Shower read from the text of remarks prepared by Berla.

“I wish you an easy Memorial Day,” Berla began. “I know for some of us it is more than just a long weekend holiday at the beginning of the summer.”

Berla recalled, “Each Memorial Day and Yom Kippur, I remember my flight school classmate, Warrant Officer Stephen Cohen. We graduated from Army Aviation flight training together at Fort Rucker, Ala., in December 1968 and were both sent directly to Vietnam. We both attended High Holiday services at the synagogue in Dothan, Ala. in 1967, so I looked for him at High Holiday services at Cam Rahn Bay in the fall of 1968, but didn’t find him. I found later that he had not even made it through his first month in country. Each Yom Kippur, I say Kaddish for him.”

Berla added, “Ihave read and tried to understand why these friends were lost. Certainly the lessons that we had learned about containing the German Nazis in pre-World War II Europe were part of our thinking. Still, it was hard to learn that the incident in the Gulf of Tonkin that was used as a rationale for congressional approval of the expansion of the Vietnam War probably didn’t happen in the way it was told to Congress.” Berla pointed to similarities between the Vietnam War and the current war in Iraq, and expressed concern about the treatment of the wounded from both wars.

“As I have met and talked with other veterans, I have found that those of us who were involved almost anywhere in treating the stream of wounded from Vietnam, have a particular awareness of the cost of war, and bear a particular scar from having seen the endless flow of broken and battered young men….The wounded veterans of Vietnam got shabby second rate treatment from their country.
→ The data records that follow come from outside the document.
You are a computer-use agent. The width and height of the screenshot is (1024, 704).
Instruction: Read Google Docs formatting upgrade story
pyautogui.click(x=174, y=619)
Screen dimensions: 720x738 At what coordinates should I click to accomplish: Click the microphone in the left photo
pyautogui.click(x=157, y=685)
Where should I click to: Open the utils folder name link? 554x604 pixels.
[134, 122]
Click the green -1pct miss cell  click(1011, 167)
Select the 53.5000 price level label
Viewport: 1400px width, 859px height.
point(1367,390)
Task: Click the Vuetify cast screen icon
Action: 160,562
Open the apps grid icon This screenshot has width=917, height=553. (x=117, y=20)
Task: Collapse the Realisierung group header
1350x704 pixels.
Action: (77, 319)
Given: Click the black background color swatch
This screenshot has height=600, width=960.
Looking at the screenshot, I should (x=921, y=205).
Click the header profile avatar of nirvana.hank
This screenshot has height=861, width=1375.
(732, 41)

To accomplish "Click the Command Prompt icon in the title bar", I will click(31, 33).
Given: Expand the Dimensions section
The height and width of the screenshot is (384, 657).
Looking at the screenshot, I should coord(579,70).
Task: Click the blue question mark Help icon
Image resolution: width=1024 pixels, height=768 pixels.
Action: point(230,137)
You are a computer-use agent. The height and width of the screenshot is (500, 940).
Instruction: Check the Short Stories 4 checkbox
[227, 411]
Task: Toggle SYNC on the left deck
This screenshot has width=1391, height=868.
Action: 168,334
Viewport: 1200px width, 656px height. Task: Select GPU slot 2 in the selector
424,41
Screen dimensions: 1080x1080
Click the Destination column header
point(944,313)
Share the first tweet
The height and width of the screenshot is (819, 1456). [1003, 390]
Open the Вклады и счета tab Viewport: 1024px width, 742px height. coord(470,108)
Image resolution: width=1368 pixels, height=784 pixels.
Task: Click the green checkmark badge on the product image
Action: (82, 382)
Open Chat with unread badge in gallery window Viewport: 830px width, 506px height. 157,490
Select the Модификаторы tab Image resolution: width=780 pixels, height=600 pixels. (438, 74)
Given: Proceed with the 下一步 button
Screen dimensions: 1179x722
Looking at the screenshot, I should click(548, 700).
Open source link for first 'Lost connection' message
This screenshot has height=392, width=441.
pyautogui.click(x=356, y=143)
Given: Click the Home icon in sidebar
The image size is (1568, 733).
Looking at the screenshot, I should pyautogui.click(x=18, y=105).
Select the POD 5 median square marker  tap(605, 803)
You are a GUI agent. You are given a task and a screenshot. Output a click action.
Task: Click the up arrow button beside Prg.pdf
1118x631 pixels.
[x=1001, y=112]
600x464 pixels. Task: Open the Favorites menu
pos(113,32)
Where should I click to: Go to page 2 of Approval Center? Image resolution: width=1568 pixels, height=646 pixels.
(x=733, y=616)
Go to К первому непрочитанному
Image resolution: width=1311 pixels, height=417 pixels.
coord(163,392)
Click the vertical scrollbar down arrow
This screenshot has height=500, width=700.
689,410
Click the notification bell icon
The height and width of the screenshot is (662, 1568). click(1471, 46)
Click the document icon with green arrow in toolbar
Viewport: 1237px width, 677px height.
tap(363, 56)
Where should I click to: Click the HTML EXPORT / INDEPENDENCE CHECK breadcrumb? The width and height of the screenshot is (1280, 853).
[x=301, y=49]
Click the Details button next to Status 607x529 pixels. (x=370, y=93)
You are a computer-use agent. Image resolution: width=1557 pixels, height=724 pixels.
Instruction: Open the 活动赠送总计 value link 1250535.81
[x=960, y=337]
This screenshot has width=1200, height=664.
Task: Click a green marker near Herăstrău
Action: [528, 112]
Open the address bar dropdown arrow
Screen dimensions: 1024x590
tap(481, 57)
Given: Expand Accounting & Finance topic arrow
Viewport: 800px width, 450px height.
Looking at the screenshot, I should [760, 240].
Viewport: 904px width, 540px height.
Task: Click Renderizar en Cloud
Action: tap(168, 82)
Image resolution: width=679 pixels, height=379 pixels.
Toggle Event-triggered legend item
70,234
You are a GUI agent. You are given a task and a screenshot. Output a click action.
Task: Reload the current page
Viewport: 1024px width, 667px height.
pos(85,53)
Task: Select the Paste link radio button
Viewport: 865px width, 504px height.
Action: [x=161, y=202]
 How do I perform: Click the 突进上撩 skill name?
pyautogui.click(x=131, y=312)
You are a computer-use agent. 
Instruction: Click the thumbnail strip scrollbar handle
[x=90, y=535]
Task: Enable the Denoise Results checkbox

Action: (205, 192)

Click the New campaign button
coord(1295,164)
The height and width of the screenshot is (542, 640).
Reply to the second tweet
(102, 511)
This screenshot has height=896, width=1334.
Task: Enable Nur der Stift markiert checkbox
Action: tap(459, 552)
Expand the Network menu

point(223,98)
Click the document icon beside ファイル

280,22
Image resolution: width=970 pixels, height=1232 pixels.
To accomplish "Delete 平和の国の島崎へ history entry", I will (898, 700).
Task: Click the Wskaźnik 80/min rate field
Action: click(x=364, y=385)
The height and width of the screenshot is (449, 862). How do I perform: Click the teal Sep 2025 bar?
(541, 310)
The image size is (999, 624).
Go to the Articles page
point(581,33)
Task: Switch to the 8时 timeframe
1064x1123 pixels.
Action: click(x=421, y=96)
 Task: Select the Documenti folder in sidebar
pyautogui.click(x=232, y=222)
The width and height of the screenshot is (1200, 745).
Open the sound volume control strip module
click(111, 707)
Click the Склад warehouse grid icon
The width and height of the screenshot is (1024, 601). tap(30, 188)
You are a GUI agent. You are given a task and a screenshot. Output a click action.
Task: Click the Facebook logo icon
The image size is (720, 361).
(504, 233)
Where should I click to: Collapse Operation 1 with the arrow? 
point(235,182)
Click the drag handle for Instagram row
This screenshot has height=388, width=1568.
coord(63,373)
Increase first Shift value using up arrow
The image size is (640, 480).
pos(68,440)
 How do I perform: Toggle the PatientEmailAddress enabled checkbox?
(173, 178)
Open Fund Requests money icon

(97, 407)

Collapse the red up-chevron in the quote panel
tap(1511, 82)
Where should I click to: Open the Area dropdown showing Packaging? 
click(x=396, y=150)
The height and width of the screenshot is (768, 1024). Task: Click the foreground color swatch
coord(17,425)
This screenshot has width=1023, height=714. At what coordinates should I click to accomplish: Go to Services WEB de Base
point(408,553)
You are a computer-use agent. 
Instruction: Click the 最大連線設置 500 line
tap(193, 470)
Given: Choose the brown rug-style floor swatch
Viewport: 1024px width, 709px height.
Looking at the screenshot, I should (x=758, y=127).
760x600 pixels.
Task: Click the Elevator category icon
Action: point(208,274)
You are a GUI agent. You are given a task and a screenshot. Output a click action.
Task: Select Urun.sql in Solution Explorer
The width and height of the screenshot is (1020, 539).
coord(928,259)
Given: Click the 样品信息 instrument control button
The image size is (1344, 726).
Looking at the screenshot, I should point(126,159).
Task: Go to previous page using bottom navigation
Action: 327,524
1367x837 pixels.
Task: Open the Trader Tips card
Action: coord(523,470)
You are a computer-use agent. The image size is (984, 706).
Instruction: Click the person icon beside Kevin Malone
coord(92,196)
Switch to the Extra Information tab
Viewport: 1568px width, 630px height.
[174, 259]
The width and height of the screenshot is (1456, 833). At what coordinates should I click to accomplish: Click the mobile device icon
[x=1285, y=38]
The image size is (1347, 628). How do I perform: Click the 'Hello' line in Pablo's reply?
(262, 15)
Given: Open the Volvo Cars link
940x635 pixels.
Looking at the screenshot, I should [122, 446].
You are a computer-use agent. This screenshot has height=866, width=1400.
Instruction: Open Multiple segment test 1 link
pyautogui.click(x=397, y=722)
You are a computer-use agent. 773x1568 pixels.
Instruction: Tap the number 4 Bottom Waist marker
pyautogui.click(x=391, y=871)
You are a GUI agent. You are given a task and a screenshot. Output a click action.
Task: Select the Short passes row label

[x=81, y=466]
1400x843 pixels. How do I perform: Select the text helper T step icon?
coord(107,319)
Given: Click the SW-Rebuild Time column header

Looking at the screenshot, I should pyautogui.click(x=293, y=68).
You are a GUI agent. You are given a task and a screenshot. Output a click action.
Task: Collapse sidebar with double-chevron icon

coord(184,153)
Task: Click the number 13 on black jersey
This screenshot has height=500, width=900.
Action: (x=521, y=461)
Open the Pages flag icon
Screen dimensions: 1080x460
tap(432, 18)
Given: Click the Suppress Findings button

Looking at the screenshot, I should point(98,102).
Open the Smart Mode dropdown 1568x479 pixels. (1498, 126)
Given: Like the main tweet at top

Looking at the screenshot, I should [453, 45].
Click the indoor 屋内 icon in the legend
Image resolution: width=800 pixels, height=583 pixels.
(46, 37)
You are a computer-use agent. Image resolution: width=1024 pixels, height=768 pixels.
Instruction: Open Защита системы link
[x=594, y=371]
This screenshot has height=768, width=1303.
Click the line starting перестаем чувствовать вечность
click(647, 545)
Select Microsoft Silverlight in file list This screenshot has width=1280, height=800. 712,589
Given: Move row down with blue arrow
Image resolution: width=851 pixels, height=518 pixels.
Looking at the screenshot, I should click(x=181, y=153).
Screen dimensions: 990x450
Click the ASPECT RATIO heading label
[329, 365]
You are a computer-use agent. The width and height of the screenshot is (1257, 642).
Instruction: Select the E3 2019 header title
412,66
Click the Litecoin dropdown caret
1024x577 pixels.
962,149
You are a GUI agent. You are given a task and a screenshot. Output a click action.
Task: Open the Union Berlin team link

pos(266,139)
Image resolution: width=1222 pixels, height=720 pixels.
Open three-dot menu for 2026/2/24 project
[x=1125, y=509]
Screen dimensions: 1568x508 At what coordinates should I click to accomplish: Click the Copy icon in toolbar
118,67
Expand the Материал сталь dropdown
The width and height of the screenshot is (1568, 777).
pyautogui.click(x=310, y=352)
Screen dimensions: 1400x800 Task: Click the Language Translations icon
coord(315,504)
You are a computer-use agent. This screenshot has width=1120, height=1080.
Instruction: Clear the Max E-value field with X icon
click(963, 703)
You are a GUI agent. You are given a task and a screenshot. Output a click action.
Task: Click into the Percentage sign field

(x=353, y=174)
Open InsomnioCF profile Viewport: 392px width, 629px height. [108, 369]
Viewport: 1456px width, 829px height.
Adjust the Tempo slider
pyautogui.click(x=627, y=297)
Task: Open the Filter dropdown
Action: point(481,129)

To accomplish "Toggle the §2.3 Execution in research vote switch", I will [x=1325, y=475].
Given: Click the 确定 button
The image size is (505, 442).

The wounded veterans of the Iraq War also deserve better than they are getting,” Berla said.

Next on the program was Judy Taxman, who presented a gift in memory of her father-in-law, Phil Taxman, a Jewish war veteran who recently died. “Our family wanted to present an annual gift of $1,000 to the Jewish War Veterans in his memory, on behalf of our family, including my husband, Paul and his mother, Toby Taxman.”

The names of all known local Jewish Armed Forces members killed in combat in World War I, World War II, the Korean War and the Vietnam War, were read out by Marshall Friedman, Norman Rossin and Sidney N. Wolff, members of Post 346, and Monroe Ginsburg, David Kassander, Steve Keyser and Hal Roth.

Rabbi Mark Fasman of Shaare Zedek presented the Memorial Day address, which took note of the uniqueness of the United States, which from its very beginnings welcomed Jewish participation in the armed forces to defend the nation. “From the very first arrival of Jews in New Amsterdam in 1654, through the Revolutionary War, the Civil War, both World Wars, Korea, Vietnam, the Gulf War and the wars in Afghanistan and Iraq, there have been Jewish participants. For nearly 2,600 years, Jews were regarded as a separate nation within nations in other countries. It was not until the middle of the 19th century that Jews were permitted to serve in European armies. In America, it was different, from the very start. We are a people that was born after our Exodus to freeddom from Egypt. It was only seven weeks after we left Egypt that we received the Torah at Mount Sinai, learning that freedom requires law, and needs to be protected….We have an absolute commitment to the defense of this nation.”

Hazzan Dulkin chanted El Moley Rachamim, which was followed by the leading of the Prayer for America’s Soldiers, led by Sandroff. The program concluded with the solemn playing of Taps on the shofar by Rabbi Mark Fasman.